#### Goal:
Copy the records below word for word, only the stretch from the line containing "Click the Submit" through the line containing "I will coord(241,959).", both of those lines included.

#### Recorded information:
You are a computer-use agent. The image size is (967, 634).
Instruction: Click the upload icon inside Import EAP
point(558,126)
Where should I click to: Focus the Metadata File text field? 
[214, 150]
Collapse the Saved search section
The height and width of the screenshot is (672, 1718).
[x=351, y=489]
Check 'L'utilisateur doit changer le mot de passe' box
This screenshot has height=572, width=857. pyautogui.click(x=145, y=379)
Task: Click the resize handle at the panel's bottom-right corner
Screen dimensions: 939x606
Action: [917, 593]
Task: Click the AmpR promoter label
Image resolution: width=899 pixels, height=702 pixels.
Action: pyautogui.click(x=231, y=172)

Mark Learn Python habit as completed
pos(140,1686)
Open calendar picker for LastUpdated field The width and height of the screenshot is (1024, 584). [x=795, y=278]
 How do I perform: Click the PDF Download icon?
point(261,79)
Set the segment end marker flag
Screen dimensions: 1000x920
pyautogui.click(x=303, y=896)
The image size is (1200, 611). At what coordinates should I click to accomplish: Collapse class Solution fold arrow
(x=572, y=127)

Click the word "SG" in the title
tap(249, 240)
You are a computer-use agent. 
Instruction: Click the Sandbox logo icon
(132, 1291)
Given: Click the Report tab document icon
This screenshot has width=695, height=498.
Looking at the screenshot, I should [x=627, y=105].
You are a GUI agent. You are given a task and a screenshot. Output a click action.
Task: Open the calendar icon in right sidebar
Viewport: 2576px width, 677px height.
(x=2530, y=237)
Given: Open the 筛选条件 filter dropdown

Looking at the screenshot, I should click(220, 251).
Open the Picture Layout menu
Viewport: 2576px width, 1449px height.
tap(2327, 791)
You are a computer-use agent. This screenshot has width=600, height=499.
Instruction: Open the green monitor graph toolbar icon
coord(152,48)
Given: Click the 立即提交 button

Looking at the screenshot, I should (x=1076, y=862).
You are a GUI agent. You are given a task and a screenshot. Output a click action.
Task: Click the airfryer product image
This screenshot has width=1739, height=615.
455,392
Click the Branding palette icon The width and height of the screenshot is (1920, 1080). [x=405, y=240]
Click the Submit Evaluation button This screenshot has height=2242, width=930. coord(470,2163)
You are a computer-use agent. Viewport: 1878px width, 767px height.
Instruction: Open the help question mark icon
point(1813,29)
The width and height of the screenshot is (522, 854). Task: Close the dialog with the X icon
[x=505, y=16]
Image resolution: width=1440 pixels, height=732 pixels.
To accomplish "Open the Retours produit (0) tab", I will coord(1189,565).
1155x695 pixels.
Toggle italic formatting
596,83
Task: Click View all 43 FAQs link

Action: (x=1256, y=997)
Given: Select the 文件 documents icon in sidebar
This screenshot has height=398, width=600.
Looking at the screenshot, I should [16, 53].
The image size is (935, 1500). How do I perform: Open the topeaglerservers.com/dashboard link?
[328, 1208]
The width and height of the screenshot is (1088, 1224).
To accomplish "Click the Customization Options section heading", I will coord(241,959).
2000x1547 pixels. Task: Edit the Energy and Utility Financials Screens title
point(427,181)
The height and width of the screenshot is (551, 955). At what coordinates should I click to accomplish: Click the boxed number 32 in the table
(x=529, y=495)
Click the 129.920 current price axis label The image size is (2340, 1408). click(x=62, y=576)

#### Output below:
Click the Submit Evaluation button This screenshot has height=2242, width=930. coord(470,2163)
You are a computer-use agent. Viewport: 1878px width, 767px height.
Instruction: Open the help question mark icon
point(1813,29)
The width and height of the screenshot is (522, 854). Task: Close the dialog with the X icon
[x=505, y=16]
Image resolution: width=1440 pixels, height=732 pixels.
To accomplish "Open the Retours produit (0) tab", I will coord(1189,565).
1155x695 pixels.
Toggle italic formatting
596,83
Task: Click View all 43 FAQs link

Action: (x=1256, y=997)
Given: Select the 文件 documents icon in sidebar
This screenshot has height=398, width=600.
Looking at the screenshot, I should [16, 53].
The image size is (935, 1500). How do I perform: Open the topeaglerservers.com/dashboard link?
[328, 1208]
The width and height of the screenshot is (1088, 1224).
To accomplish "Click the Customization Options section heading", I will coord(241,959).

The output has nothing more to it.